Étape 8 : Revêtement intérieur et pulvérisation du fond
Un vernis interne transparent de qualité alimentaire est pulvérisé sur la paroi intérieure et le fond de la canette. Ce revêtement empêche le contact direct entre la boisson et l'aluminium, garantissant ainsi la sécurité du produit, la stabilité de son goût et sa résistance à la corrosion. Le revêtement est ensuite cuit au four.



Étape 9 : Encolure
Grâce à un outillage de précision, le diamètre de l'ouverture du corps de la boîte est progressivement réduit. Ce procédé de rétrécissement permet l'utilisation d'un couvercle plus petit, réduisant ainsi la consommation de matériau tout en préservant l'étanchéité.

Étape 10 : Bordage
Après le rétrécissement, le rebord de la boîte est replié vers l'extérieur pour former un rebord uniforme. Ce rebord est essentiel pour l'opération de double sertissage ultérieure, qui permettra de verrouiller mécaniquement le fond de la boîte à la boîte remplie.

Étape 11 : Inspection et imagerie interne
Chaque boîte de conserve est inspectée automatiquement :
- Une inspection lumineuse permet de vérifier l'extérieur afin de détecter d'éventuelles fissures, piqûres ou défauts dimensionnels.
- L'inspection par caméra interne examine la surface intérieure et la qualité du revêtement.
Les boîtes défectueuses sont automatiquement rejetées de la chaîne de production.

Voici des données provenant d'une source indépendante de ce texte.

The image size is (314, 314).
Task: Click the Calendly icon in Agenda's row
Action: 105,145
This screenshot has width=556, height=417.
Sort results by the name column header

Étape 12 : Palettisation et emballage
Les canettes conformes sont empilées, sanglées, enveloppées d'un film protecteur, étiquetées et préparées pour l'expédition vers les usines d'embouteillage de boissons.

FAQ
UN: Après le repassage, l'épaisseur des parois est généralement réduite à 0,1-0,15 mm, la hauteur variant selon la taille de la canette (par exemple, 115-180 mm pour les canettes de boissons courantes). Les ingénieurs doivent vérifier la conformité avec les spécifications afin de garantir la compatibilité avec les équipements de remplissage.
UN: Le dôme concave renforce la structure, permettant à la canette de résister à des pressions internes allant jusqu'à 6 bars sans se déformer. Les équipes d'approvisionnement devraient privilégier cette caractéristique pour les applications de boissons gazeuses afin de minimiser les risques de défaillance.
UN: Le rétrécissement réduit le diamètre à environ 52-57 mm avec une tolérance de ±0,1 mm afin de garantir l'ajustement du couvercle. Des tolérances irrégulières peuvent entraîner des problèmes d'étanchéité ; il est donc important de contrôler régulièrement l'usure des outils pendant la production.
UN: Utilisez l'imagerie interne et des tests de détection de défauts pour vérifier l'absence de micro-perforations ou d'irrégularités de la laque. Pour les achats, exigez des fournisseurs une certification de conformité aux normes alimentaires et les résultats des tests de corrosion.
UN: Des jantes irrégulières peuvent provoquer des défauts d'assemblage, entraînant des fuites ou une fragilisation de la structure. Les ingénieurs doivent effectuer des contrôles de hauteur après l'usinage, tandis que le service des achats doit veiller à la précision des machines afin d'éviter les coûts de reprise.
UN: Les alliages tels que le 3004 ou le 3104 sont courants, mais des différences de composition peuvent affecter la formabilité et la résistance. Avant toute commande, il est recommandé de réaliser des essais d'allongement et de traction sur des échantillons de bobines afin de garantir la compatibilité avec le procédé.
UN: Le recourbement vers l'extérieur doit être uniforme et de 1,5 à 2 mm pour assurer l'étanchéité. Tout défaut dimensionnel à ce niveau augmente les risques de fuite ; il est donc nécessaire de réaliser des essais d'arrachement sur des échantillons lors de la réception afin de valider les performances.
UN: La qualité de l'eau et la concentration des produits chimiques doivent être contrôlées afin d'éviter tout résidu susceptible d'altérer les revêtements. Pour l'approvisionnement, privilégiez les produits chimiques écologiques conformes aux normes réglementaires et offrant une résistance à la corrosion optimale.